Record excerpts:
============================================================
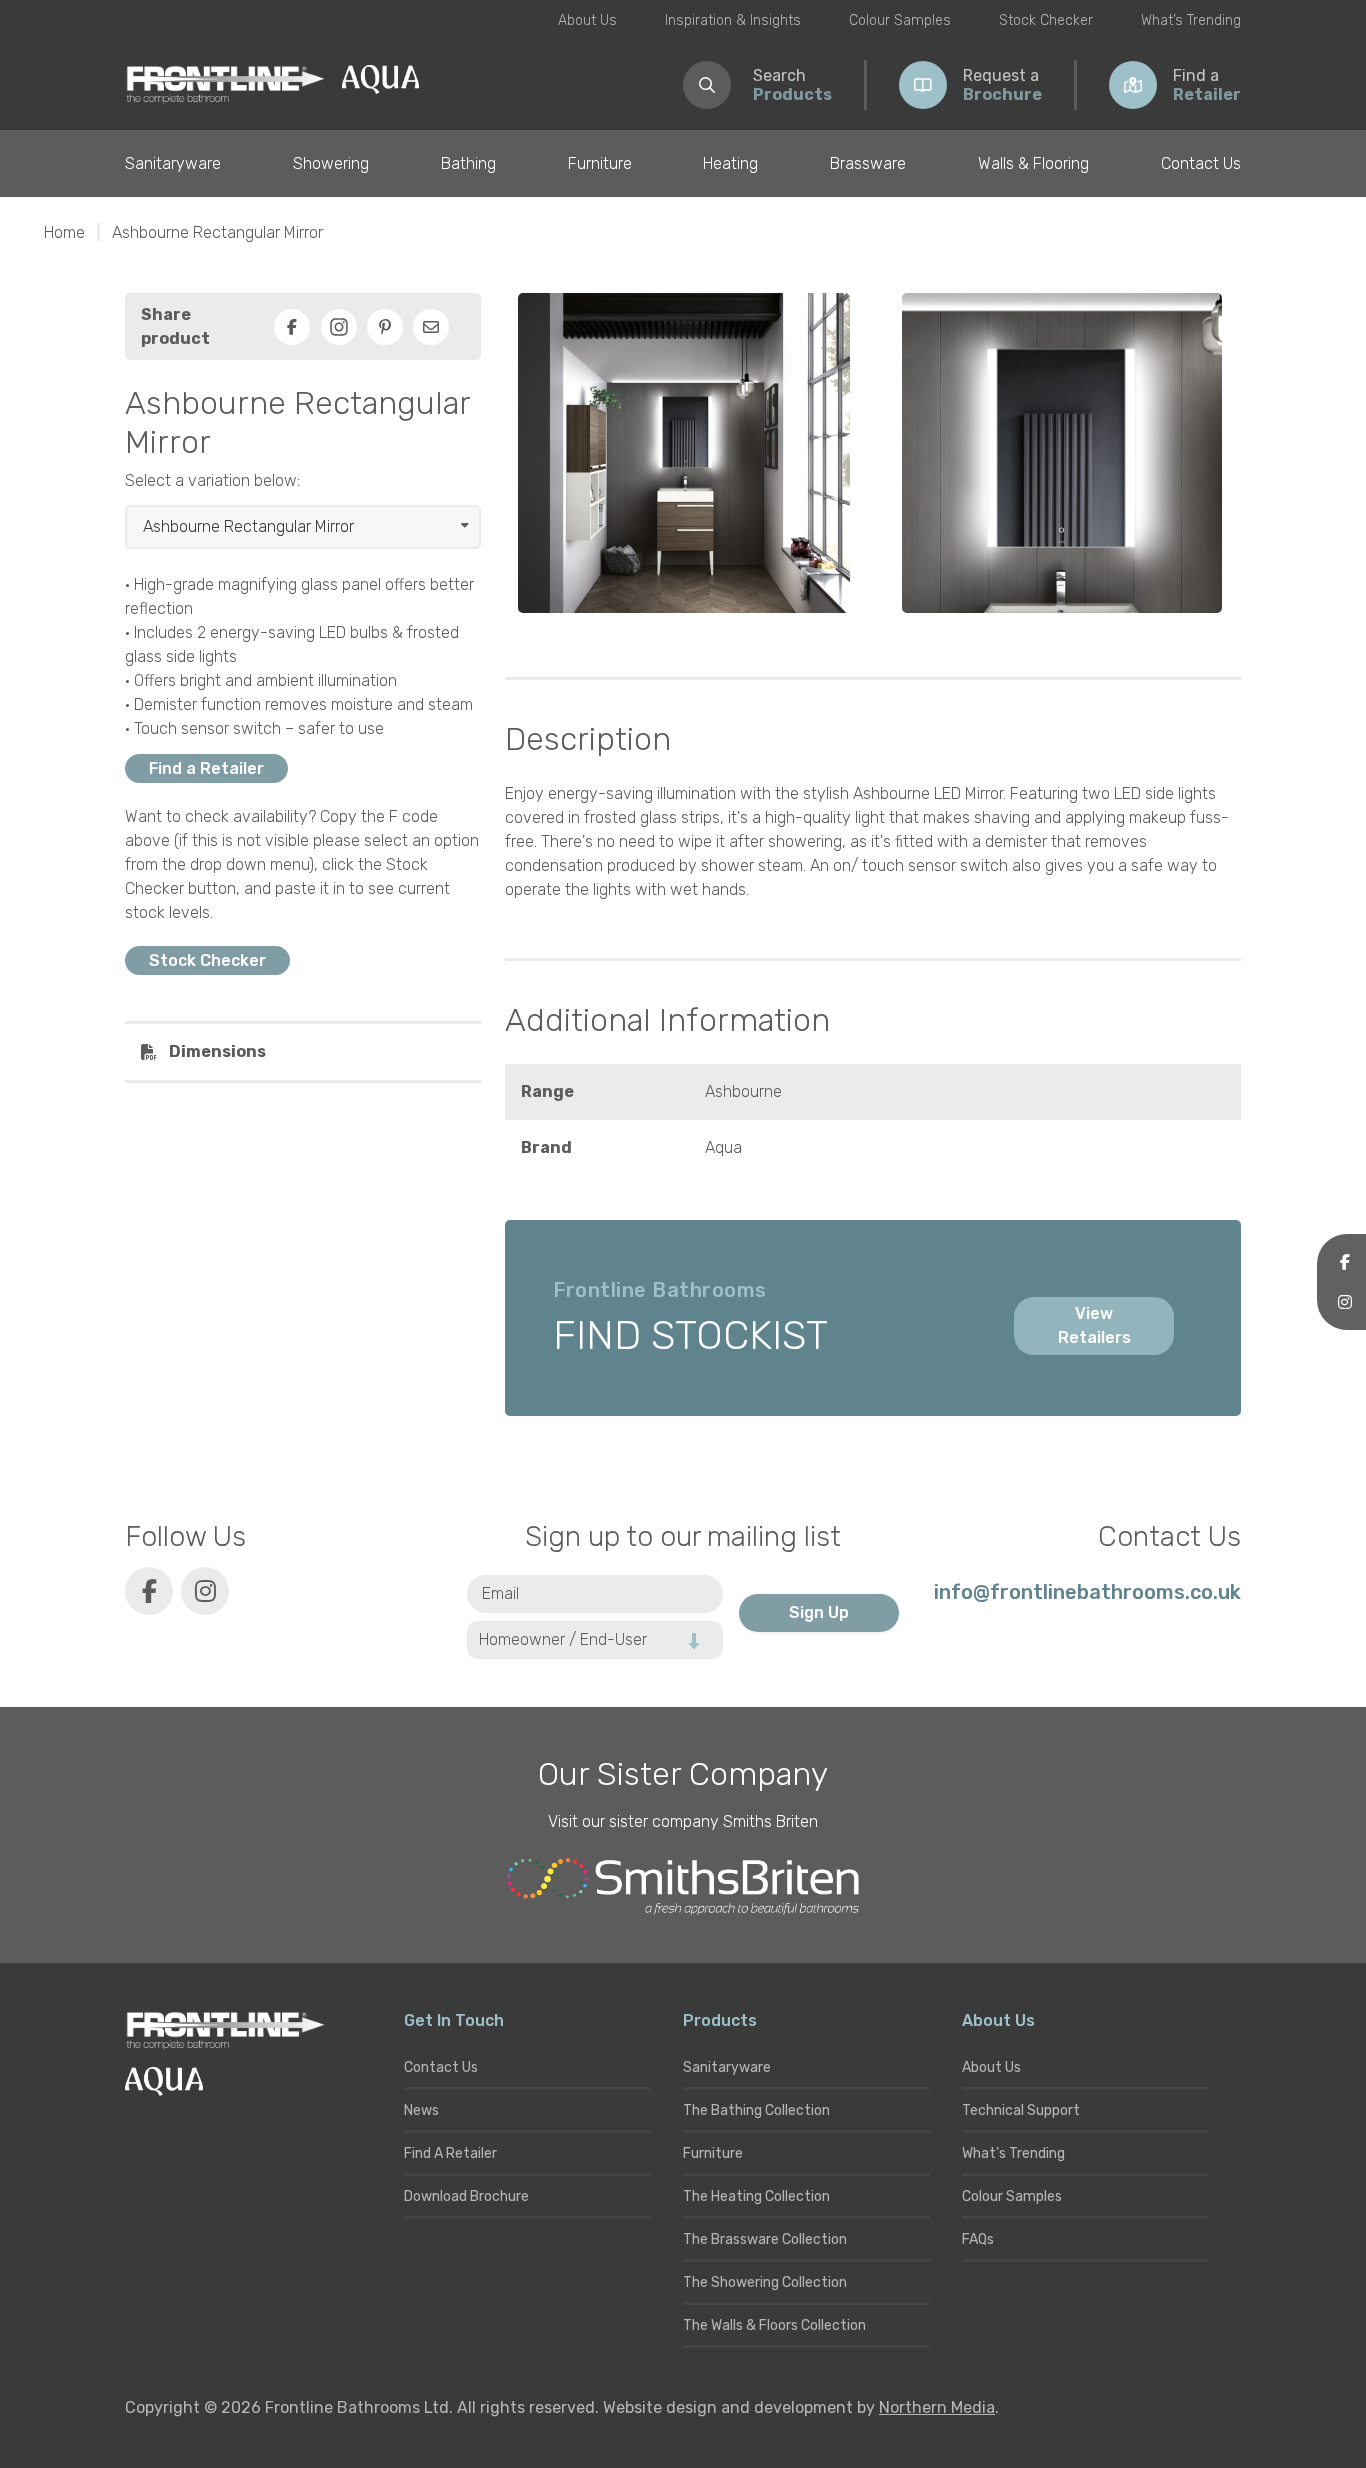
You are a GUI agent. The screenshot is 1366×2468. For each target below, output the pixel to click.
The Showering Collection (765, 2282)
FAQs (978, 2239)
============================================================
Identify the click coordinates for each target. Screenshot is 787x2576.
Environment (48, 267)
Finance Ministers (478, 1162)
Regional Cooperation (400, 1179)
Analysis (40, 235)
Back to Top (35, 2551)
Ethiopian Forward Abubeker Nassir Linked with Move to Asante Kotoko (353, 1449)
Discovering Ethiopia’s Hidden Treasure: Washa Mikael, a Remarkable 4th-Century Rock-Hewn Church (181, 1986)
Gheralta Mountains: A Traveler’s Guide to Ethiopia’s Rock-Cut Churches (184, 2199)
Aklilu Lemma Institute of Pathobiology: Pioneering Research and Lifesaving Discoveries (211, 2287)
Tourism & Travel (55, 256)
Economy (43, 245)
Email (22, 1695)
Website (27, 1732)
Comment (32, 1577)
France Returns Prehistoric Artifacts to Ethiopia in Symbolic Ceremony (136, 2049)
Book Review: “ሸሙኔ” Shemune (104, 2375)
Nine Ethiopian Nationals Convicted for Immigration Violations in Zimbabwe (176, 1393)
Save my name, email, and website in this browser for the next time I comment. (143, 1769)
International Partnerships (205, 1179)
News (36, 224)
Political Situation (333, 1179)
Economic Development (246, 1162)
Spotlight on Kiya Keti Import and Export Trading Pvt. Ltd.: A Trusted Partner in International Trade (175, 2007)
============================================================
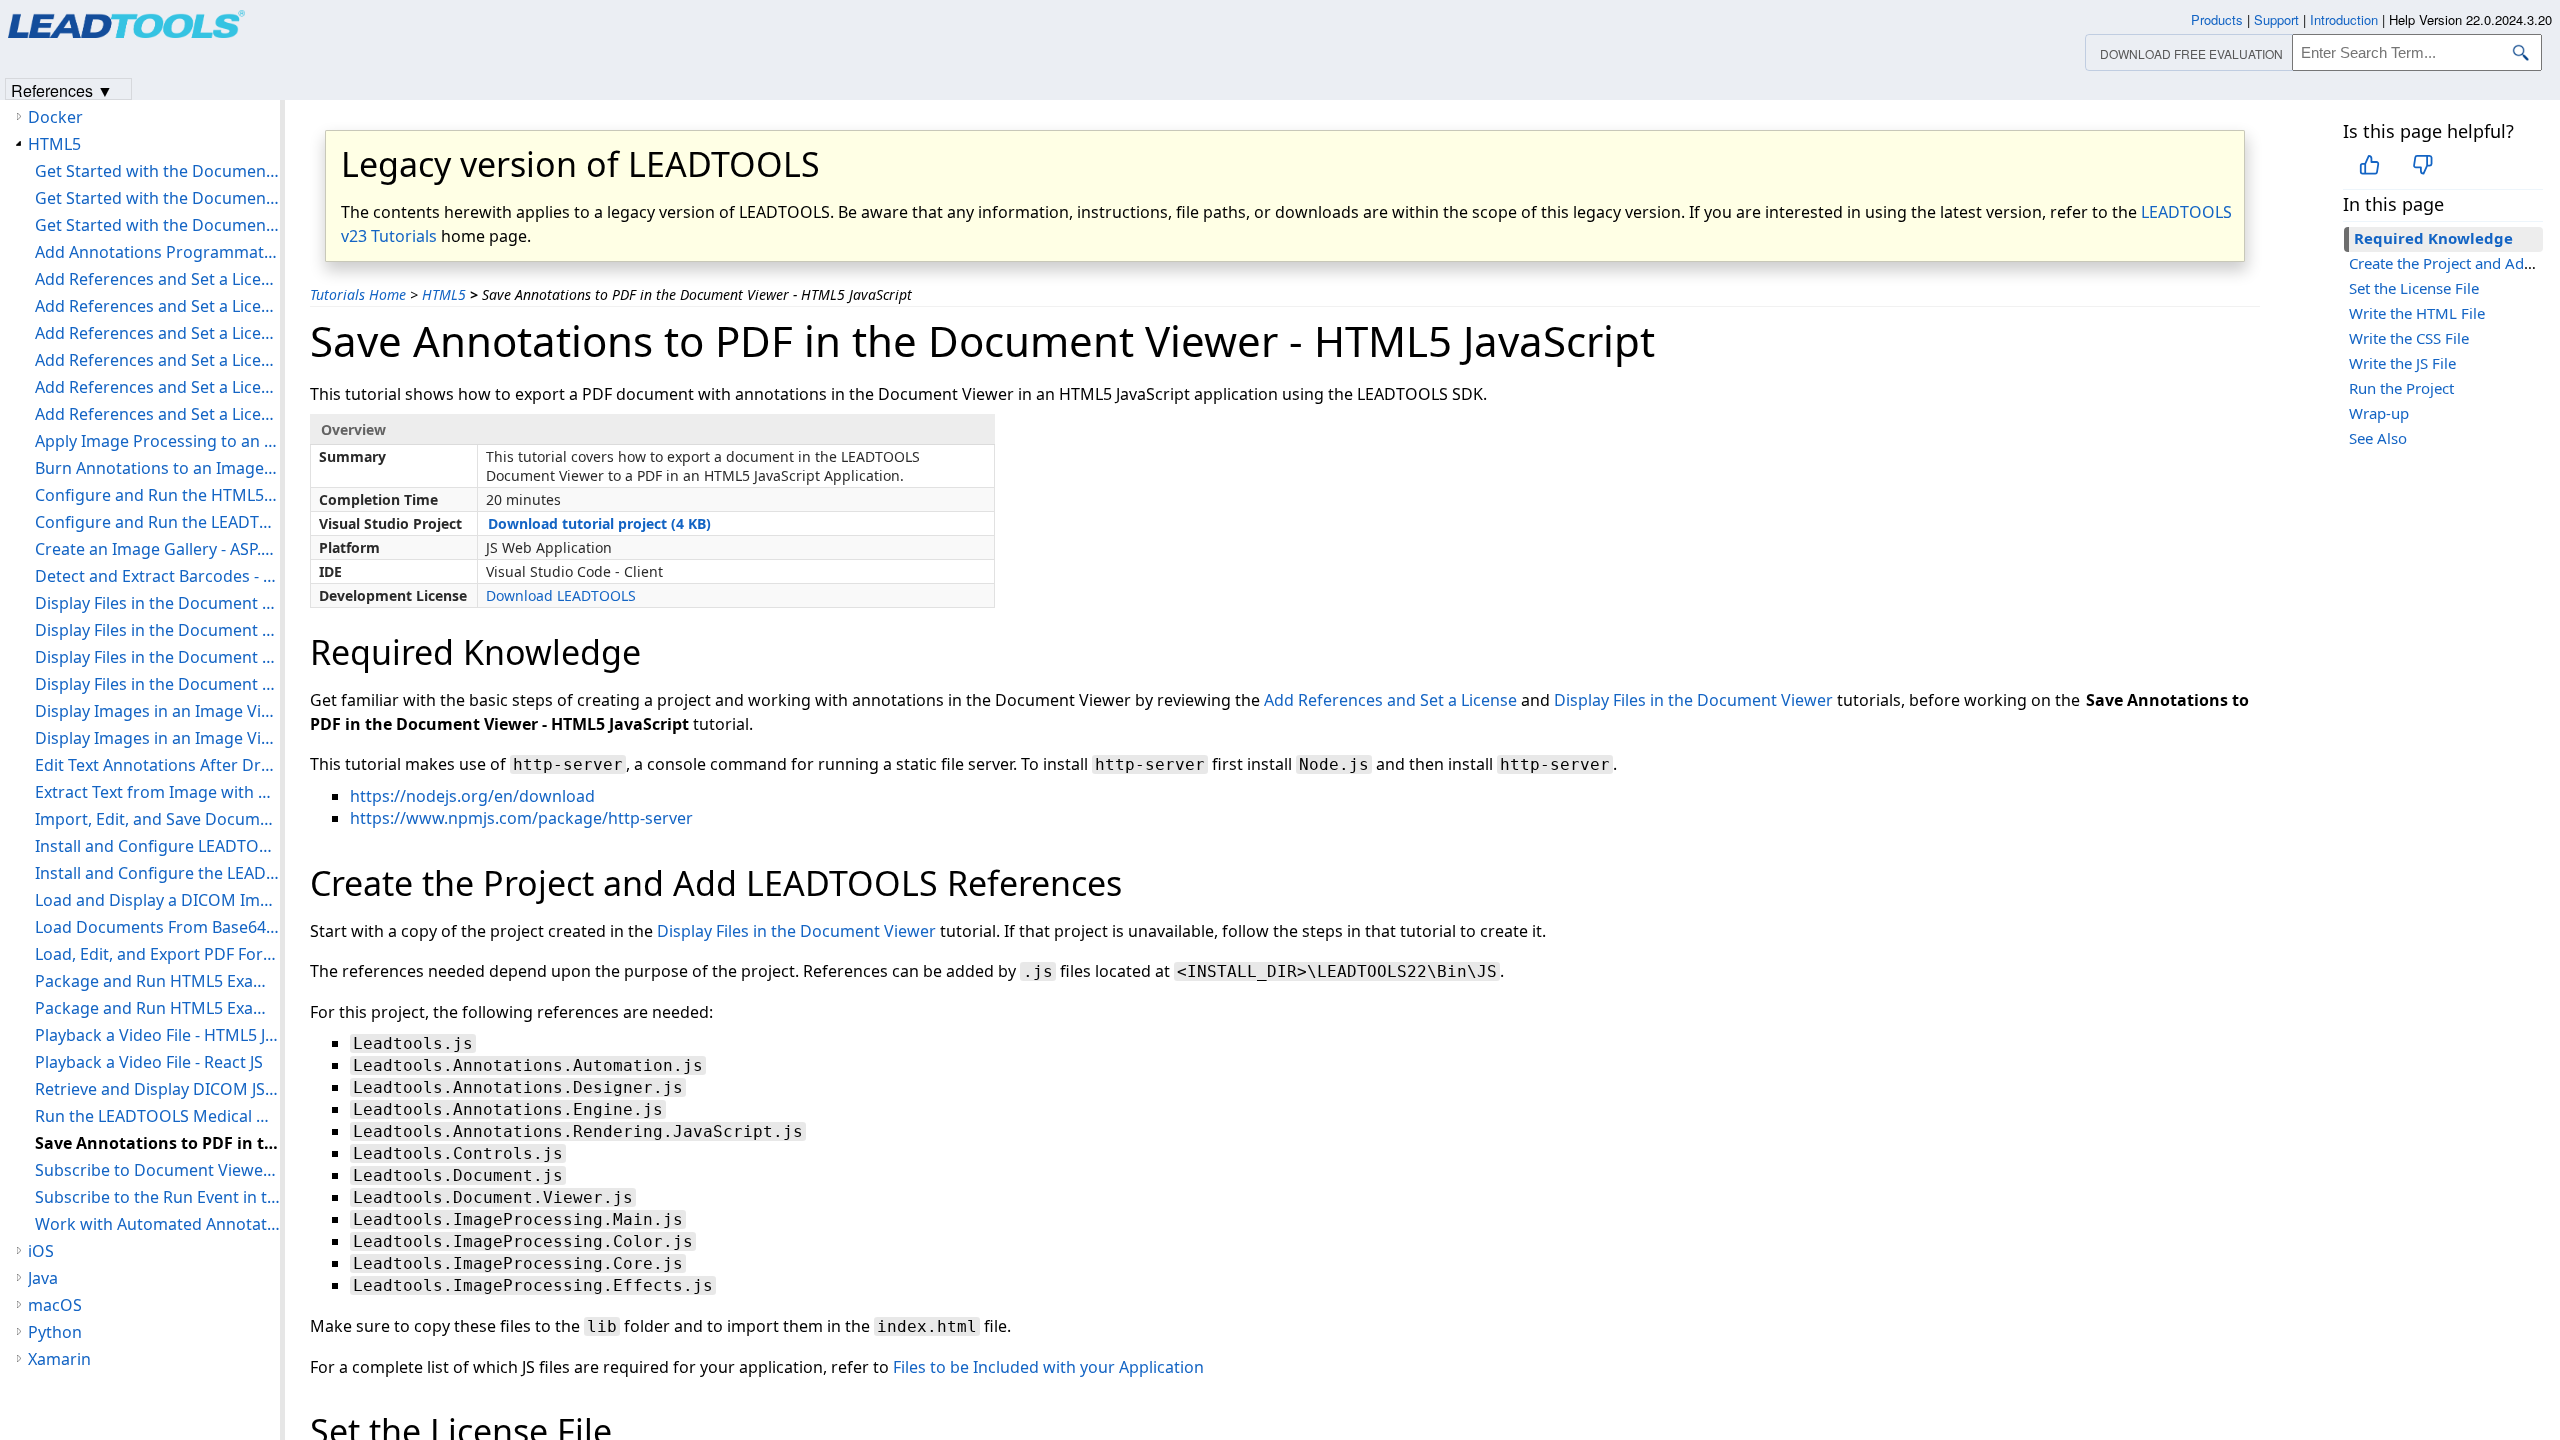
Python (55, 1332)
============================================================
Problem: For the entries above, give only the number of lines that contain the word "each".

Response area: 2